**Saved data entries**:
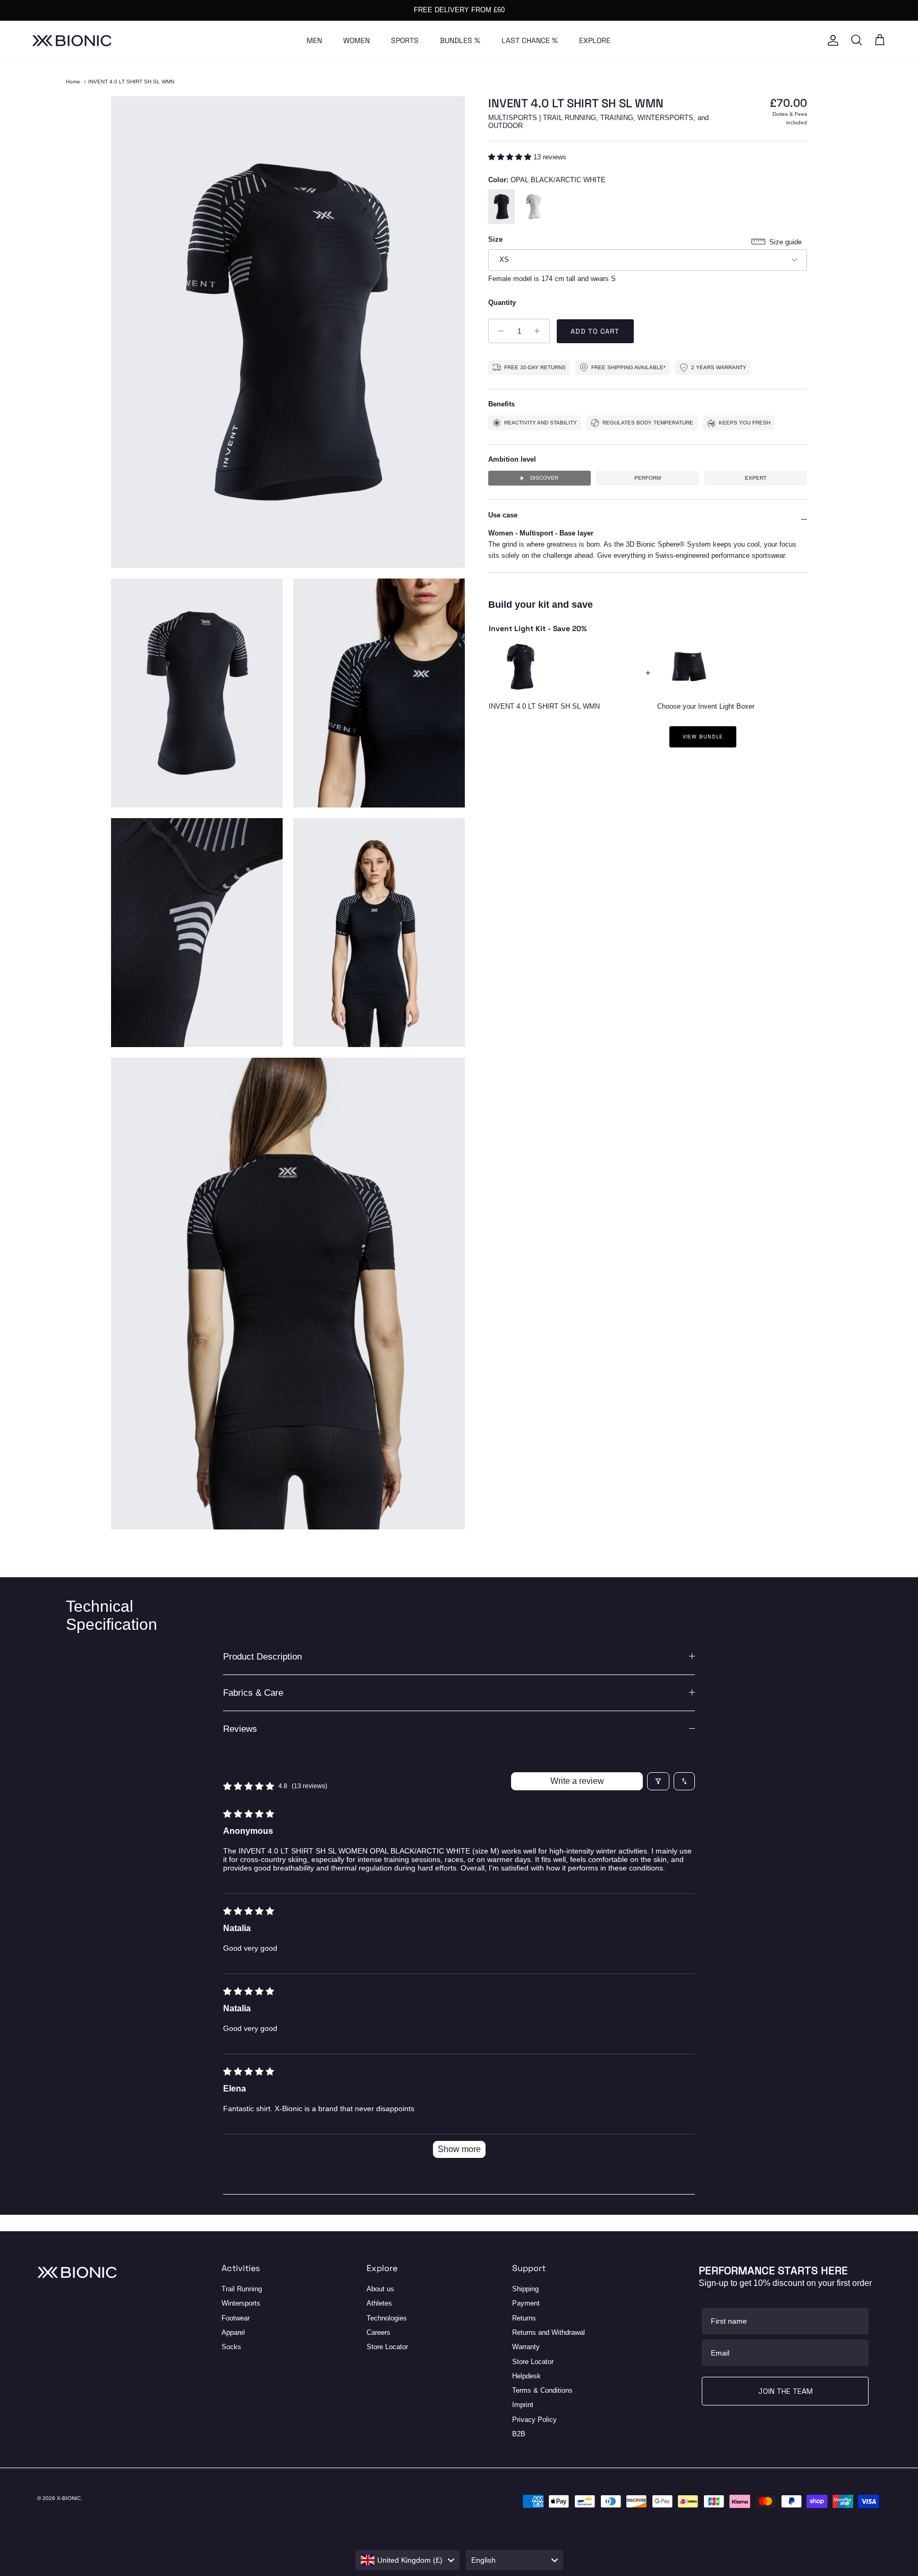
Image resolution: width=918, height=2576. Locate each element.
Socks (231, 2347)
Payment (526, 2303)
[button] (510, 157)
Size (495, 239)
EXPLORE (594, 40)
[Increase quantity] (540, 331)
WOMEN (356, 40)
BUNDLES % (460, 40)
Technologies (387, 2318)
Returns (524, 2318)
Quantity (502, 303)
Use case (502, 515)
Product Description (262, 1657)
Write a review (577, 1781)
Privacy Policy (534, 2420)
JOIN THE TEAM (785, 2391)
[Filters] (658, 1781)
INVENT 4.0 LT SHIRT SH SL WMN (131, 81)
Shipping (525, 2289)
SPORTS (405, 40)
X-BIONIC (69, 2498)
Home (73, 81)
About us (380, 2289)
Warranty (526, 2347)
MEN (314, 40)
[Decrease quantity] (498, 331)
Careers (378, 2332)
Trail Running (242, 2289)
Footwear (236, 2318)
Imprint (522, 2405)
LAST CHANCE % (530, 40)
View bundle (703, 736)
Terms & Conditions (542, 2390)
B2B (518, 2434)
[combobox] (407, 2560)
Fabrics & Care (253, 1693)
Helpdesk (526, 2376)
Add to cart (595, 331)
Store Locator (387, 2347)
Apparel (233, 2332)
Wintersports (241, 2303)
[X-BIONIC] (72, 40)
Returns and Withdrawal (548, 2332)
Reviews (240, 1729)
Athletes (379, 2303)
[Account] (830, 40)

**EXERCISE OBJECTIVE**:
This task calls for an exact copy of the data above, without pictures.

**ANSWER TO THIS TASK**:
Image resolution: width=918, height=2576. Locate each element.
Socks (231, 2347)
Payment (526, 2303)
[button] (510, 157)
Size (495, 239)
EXPLORE (594, 40)
[Increase quantity] (540, 331)
WOMEN (356, 40)
BUNDLES % (460, 40)
Technologies (387, 2318)
Returns (524, 2318)
Quantity (502, 303)
Use case (502, 515)
Product Description (262, 1657)
Write a review (577, 1781)
Privacy Policy (534, 2420)
JOIN THE TEAM (785, 2391)
[Filters] (658, 1781)
INVENT 4.0 LT SHIRT SH SL WMN (131, 81)
Shipping (525, 2289)
SPORTS (405, 40)
X-BIONIC (69, 2498)
Home (73, 81)
About us (380, 2289)
Warranty (526, 2347)
MEN (314, 40)
[Decrease quantity] (498, 331)
Careers (378, 2332)
Trail Running (242, 2289)
Footwear (236, 2318)
Imprint (522, 2405)
LAST CHANCE % (530, 40)
View bundle (703, 736)
Terms & Conditions (542, 2390)
B2B (518, 2434)
[combobox] (407, 2560)
Fabrics & Care (253, 1693)
Helpdesk (526, 2376)
Add to cart (595, 331)
Store Locator (387, 2347)
Apparel (233, 2332)
Wintersports (241, 2303)
[X-BIONIC] (72, 40)
Returns and Withdrawal (548, 2332)
Reviews (240, 1729)
Athletes (379, 2303)
[Account] (830, 40)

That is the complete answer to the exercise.